(Entries shown Opens)

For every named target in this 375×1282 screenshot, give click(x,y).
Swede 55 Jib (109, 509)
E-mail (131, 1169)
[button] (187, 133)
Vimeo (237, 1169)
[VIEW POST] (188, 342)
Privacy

(Entries shown Closes)

* _Task description_
Starting from the line with "Swede 55 Jib (109, 509)", write out every remaining line of the data above exactly, the final line included, and nothing before it.

* _Exercise solution_
Swede 55 Jib (109, 509)
E-mail (131, 1169)
[button] (187, 133)
Vimeo (237, 1169)
[VIEW POST] (188, 342)
Privacy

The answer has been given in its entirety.